The economy has changed in the nine years since the first study. More than ever, the group of leaders is dominated by technology stocks, with just two traditional companies — Exxon Mobil e Walmart — remaining among the top 10 of the entire century.

Here are the leaders between 1926 and December, including their lifetime wealth creation and the percentage of US$91 trillion of total wealth generated in the stock market for which each was responsible:

Enterprise Wealth creation Share in total
Apple () US$5.02 trillion 5,5%
Nvidia () US$4.58 trillion 5%
Microsoft () US$4.03 trillion 4,4%
Alphabet () US$3.57 trillion 4,4%
Amazon () US$2.27 trillion 2,5%
Broadcom () US$1.6 trillion 1,8%
Exxon Mobil () US$1.42 trillion 1,6%
Meta () US$1.39 trillion 1,5%
Tesla () US$1.3 trillion 1,4%
Walmart () US$1.2 trillion 1,3%

Picking these stocks — and only these stocks — at the beginning of your trajectory and holding them forever would have been a brilliant strategy. But in addition to requiring an extraordinary capacity for anticipation, staying with the winners would also require cold blood, because even the biggest stocks in the market have periodically experienced sharp declines.
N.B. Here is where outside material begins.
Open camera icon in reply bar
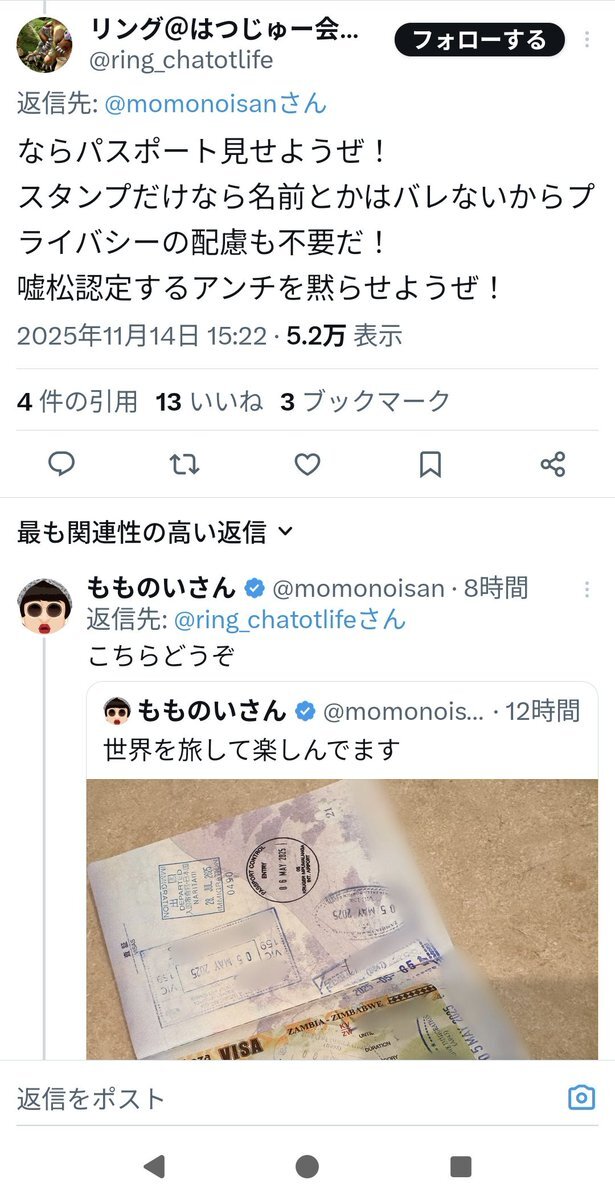The width and height of the screenshot is (615, 1200). pyautogui.click(x=581, y=1097)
While the vast majority of companies didn’t perform enough to justify so much anxiety, a relatively small group made up for everything else, starting with Apple. Founded in 1976, the company went public in 1980 and, alone, accounted for 5,5% of all net wealth generated for investors across the stock market since 1926.

Perhaps even more surprising was the performance of Nvidia, a maker of advanced chips for artificial intelligence. The company didn’t even exist as a public company until January 1999. Yet it has performed so strongly since then that it now appears just behind Apple in the 100-year rankings, accounting for 5% of investors’ net profits over the last century.

Concentration

The stock market has changed over the past nine years in ways that, in my view, make the overall implications of the original study even stronger.
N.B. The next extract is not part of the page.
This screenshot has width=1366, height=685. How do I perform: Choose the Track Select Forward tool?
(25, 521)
Consider that in the new 100-year version of the study, only the first two companies, Apple and Nvidia, accounted for 10% of wealth creation by December. In the period from 1926 to 2016, it was necessary five companies to reach 10% of total shareholder wealth.

The significant differences over the past nine years also appear in other ways. Taken together, the net wealth creation of the top 10 stocks on the new list amounts to 29% of the total for the entire century. In the previous study, the 10 largest represented only 17,1% of total wealth.
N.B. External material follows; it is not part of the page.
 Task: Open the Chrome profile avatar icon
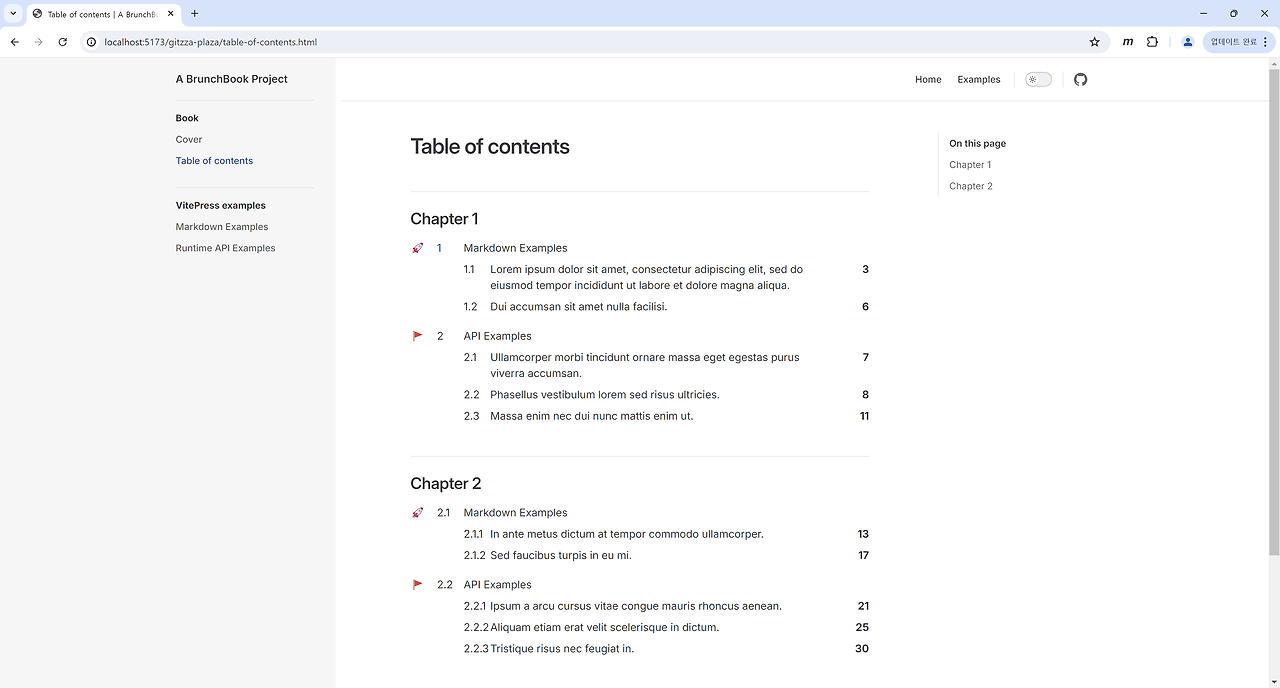(x=1187, y=42)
What explains all these changes is the explosive growth of technology stocks.

I have already highlighted the risks of this concentration of wealth in the markets. Diversifying investments is more important than ever, but achieving true diversification has become more difficult now that artificial intelligence and semiconductors have come to dominate many markets globally.

The rise of SpaceX reinforces this point. The company is so big and so highly valued that making a significant individual bet on it is risky. History now tells us that the enormous wealth generated by such stocks in the technology sector also carries risk on an equally grand scale.